We might rest more assured under the current Canadian government than we did under the last that the impact – immediate, sustained or otherwise – will be a positive one. Funds that Canada has given in the past have unwittingly supported some terrible things, including hate-filled textbooks used to inculcate Jew-hatred in young Palestinians.

This is the first tentative step of our government to recognize and, as per a consensus among progressive nations, to support the administration of Mahmoud Abbas and his relatively moderate Fatah movement. Nobody misunderstands that this is a direct slap in the face of the Hamas terrorists who control Gaza. At the same time, $8 million is not going to go a long way in our contemporary world. But Canada does have much to offer Palestinian civil society. If we believed it would make a difference, Canada should devote as much energy and resources as possible to assisting the Palestinian Authority in founding a society based on rule of law and supporting the development of civil infrastructure. This, of course, is what was supposed to be taking place with the billions of dollars that flowed into Palestine after 1993, and we know what happened to that money, so caution on the part of the Canadian government is prudent. If it becomes clear that the administration of Abbas is truly committed to civil development and mutual co-existence with Israel, as Canadians, we should do all we can to support it.

Meanwhile, in an unrelated development, Canada also has something we can teach the Israelis.

Israel is about to go through what will no doubt be a wrenching debate over civil marriage – much like our country has gone through in recent years. But the Israeli debate is not (so far, at least) about equal marriage for same-gender couples. It is about the very existence of civil marriage in a society where only religious marriages are now permitted.
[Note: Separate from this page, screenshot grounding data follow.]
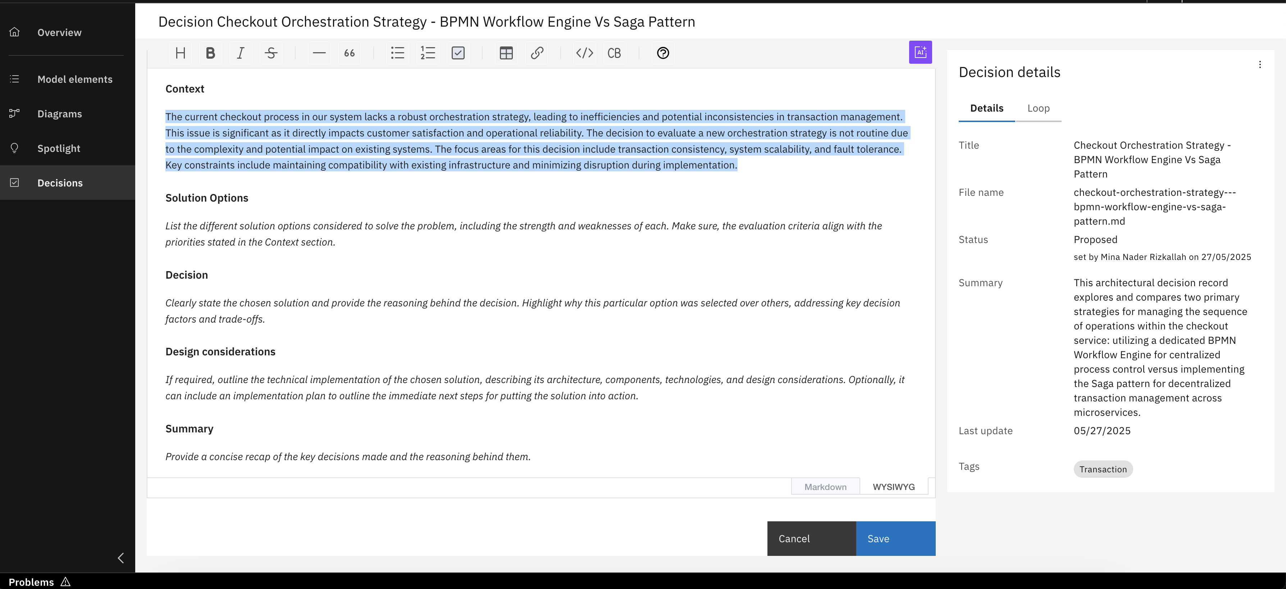Insert a blockquote

[x=349, y=53]
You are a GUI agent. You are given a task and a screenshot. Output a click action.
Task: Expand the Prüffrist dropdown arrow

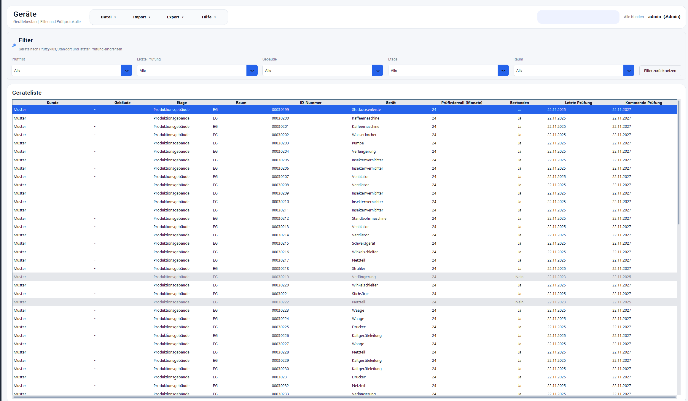click(127, 71)
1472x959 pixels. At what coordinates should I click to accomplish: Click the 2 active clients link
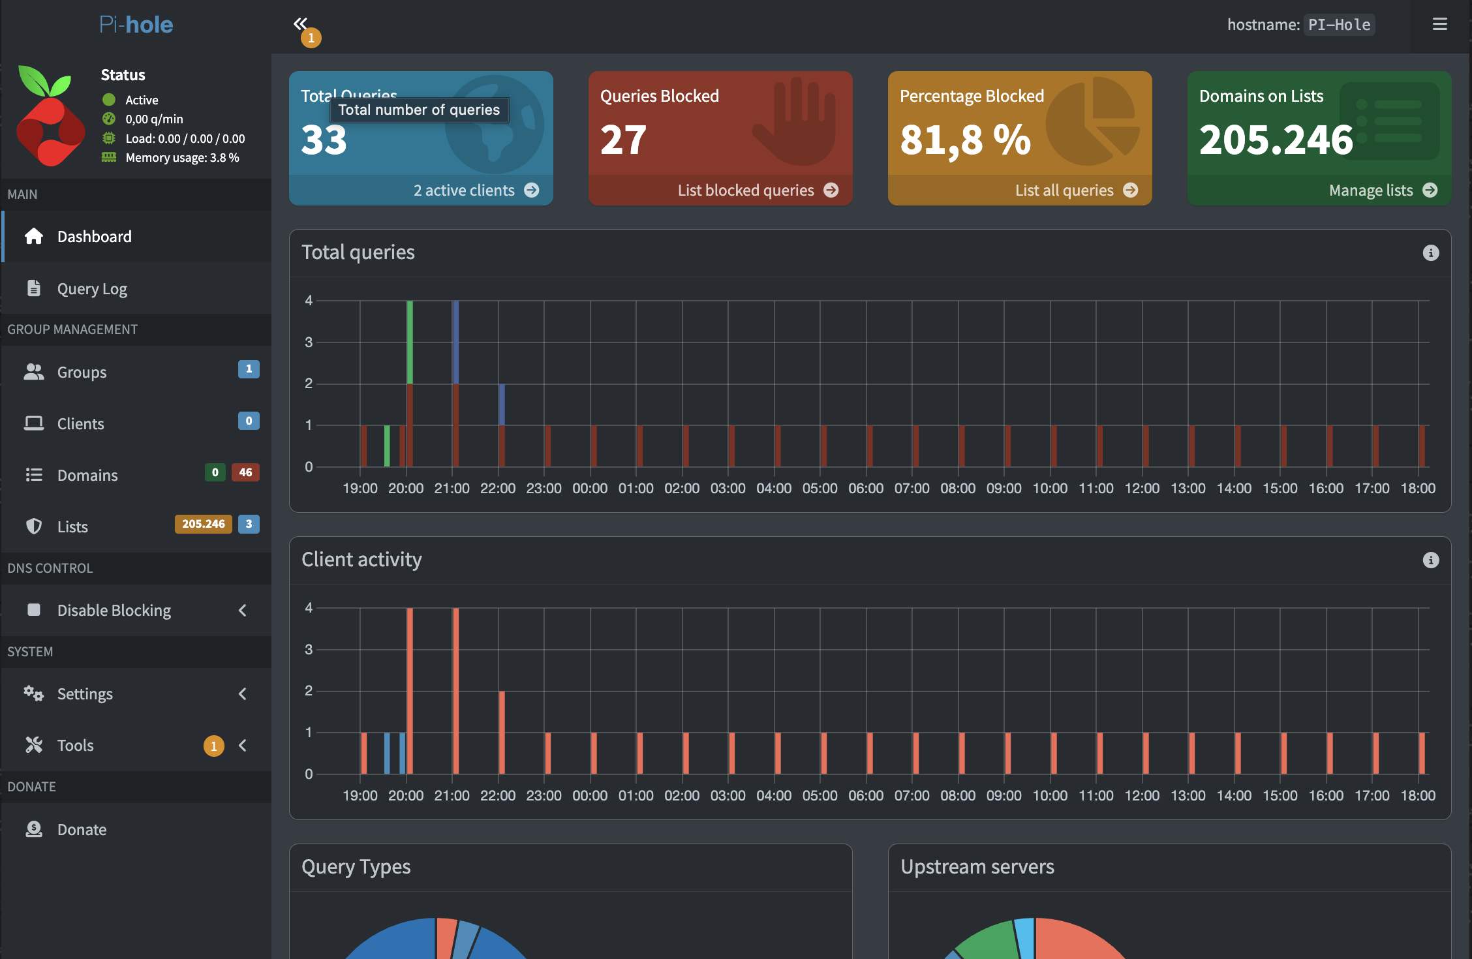coord(464,190)
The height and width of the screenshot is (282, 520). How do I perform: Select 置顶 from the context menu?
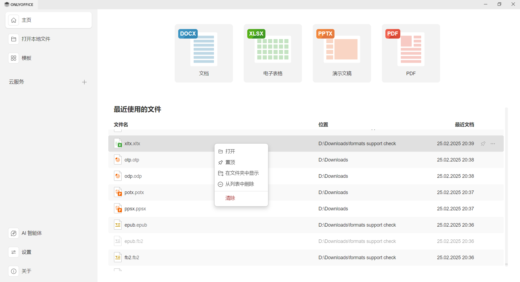[x=230, y=162]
At present, marriage in Israel is governed by religious authorities, who have a different standard of determining Jewishness than the country itself. To be considered a Jew under the national Law of Return, one need only have had one Jewish grandparent. For obvious historical reasons, the Law of Return was intended to cast as wide a net as our enemies might. But the religious authorities that administer Israeli marriages (as well as births and deaths) require Jews to produce a Jewish mother or conversion under strict Orthodox standards. The ludicrous reality is that Israelis who want to marry someone deemed non-Jewish under this strict interpretation, including Reform or Conservative Jews, or who simply want to marry in a non-religious ceremony, must leave the country, returning with a foreign marriage credential that is, incredibly, recognized by the state of Israel.

The creation of a civil marriage system in Israel would right an old wrong. When the state was created, there were firewalls created between religion and the instruments of state, but marriage has remained an awkward issue.

The latest proposal to right this marriage wrong is being condemned by some non-Orthodox Jews because it affects only those couples in which both are considered not Jewish under the rabbinical guidelines. It still leaves hundreds of thousands of mostly Russian immigrants outside the parameters. It also increases, rather than decreases, the power of the Orthodox to determine who is a Jew, critics say.

There will be a debate in Israel and, as usual, it will spill over to the Diaspora. When it gets here, Canadians should proudly present our resolution to the Israeli people: let the right of marriage be determined by the state, and religious authorities can marry, or not marry, whomever they choose.